On a very hungover Sunday about a month ago to the day, I ventured out of my bed (a feat I must say) and headed to a fancy hotel bar for brunch with the Brooklyn babes // badasses TREADS. I showed up late as usual (train delays, blah blah excuse) but they were more than understanding-and had already ordered a few mimosas. As I sat down, we almost instantly got into a conversation about John Mayer and how good of a guitar player he is (“who’s the emo guy who plays really good guitar ... he’s a sick guitar player from Berklee Music School” ... “Oh John Mayer, who I hate, but he’s an AMAZING guitar player) and as we all ragged on his emoness but also pure artistic talent, I knew it was going to be a Sunday well spent- my hangover was in good company.
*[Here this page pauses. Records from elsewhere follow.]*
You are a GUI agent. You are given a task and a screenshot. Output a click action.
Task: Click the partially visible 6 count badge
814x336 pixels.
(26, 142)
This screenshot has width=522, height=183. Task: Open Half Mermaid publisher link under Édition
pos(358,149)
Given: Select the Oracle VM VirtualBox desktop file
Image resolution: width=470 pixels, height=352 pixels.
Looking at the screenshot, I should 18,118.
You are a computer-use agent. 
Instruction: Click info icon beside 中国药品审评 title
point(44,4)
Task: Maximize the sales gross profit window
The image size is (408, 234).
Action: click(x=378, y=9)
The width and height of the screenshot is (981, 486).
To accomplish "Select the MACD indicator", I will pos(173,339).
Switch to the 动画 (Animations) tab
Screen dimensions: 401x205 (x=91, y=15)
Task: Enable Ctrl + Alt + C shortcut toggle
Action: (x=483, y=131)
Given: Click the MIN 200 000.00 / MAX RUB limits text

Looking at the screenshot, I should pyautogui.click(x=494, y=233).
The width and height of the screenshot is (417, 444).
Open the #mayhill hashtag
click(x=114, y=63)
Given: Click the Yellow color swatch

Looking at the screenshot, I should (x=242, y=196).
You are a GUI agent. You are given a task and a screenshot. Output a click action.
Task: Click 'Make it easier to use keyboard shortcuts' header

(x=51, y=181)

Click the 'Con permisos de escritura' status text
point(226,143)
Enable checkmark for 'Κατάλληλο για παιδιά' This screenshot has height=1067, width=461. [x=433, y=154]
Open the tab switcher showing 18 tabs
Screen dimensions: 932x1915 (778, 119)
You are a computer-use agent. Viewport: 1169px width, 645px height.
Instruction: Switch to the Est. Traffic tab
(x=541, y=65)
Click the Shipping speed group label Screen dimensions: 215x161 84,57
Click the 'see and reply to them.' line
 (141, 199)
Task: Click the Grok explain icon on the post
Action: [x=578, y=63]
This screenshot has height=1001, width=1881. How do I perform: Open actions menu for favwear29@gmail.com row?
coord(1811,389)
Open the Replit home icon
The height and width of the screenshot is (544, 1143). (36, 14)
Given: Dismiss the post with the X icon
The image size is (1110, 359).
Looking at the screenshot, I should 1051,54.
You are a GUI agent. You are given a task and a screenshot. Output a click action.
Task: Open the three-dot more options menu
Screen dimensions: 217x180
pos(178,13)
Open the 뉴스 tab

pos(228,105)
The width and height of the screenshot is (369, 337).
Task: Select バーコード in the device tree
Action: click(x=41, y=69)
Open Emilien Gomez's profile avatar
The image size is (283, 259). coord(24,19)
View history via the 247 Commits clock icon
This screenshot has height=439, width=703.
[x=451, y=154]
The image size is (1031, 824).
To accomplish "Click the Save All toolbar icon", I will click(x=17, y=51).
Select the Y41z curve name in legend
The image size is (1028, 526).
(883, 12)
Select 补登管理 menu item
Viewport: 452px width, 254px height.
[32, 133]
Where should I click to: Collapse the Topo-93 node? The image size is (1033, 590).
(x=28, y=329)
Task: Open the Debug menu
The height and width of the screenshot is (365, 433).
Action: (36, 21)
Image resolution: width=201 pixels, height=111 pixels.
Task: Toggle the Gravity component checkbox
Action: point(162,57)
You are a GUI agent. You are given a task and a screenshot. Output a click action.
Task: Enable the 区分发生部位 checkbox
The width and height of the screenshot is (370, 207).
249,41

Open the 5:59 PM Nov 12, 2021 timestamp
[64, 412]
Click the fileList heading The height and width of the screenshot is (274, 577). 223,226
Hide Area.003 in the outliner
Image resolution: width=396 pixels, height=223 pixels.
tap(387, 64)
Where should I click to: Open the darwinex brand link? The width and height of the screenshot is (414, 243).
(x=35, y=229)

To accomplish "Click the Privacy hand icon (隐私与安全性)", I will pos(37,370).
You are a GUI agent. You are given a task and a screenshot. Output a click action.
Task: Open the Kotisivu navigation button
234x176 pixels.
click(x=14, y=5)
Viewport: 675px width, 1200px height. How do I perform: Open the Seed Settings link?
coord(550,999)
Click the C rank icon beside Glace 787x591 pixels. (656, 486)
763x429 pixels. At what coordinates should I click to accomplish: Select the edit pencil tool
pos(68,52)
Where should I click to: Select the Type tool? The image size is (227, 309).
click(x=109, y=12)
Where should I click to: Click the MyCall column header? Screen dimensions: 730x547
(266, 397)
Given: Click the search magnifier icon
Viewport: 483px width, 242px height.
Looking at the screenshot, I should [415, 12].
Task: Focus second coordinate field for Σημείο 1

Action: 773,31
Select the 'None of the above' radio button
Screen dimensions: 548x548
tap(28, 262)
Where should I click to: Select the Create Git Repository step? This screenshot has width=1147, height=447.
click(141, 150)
And that’s what TREADS is; formally they came together as Whiskey Bitches (more on that later) but what kept them together was their love of music, their excellent caliber of playing, their desire to learn and grow as musicians, and their ability to work well as a unit.
I first came across them when we were putting together our cassette mixtape, and since then it was clear to me that these guys don’t just know how to rock, they also have a deep understanding of music, and aren’t afraid to show it- or experiment along the way. So without further ado, I present my second best hangover (my first was a few weekends ago on a beach in Monterosso) with the lovely TREADS.
“Before all of his stuff came out, I had a buddy in high school who was really into John Mayer and I was like ‘seriously’ ... he had all these weird demo tapes of him playing live shows, and he was doing like blues stuff, with other blues players and I remember being like he’s the biggest waste of talent, because he’s one of the best guitarists I’ve heard in a long time, but I HATE everything he does.”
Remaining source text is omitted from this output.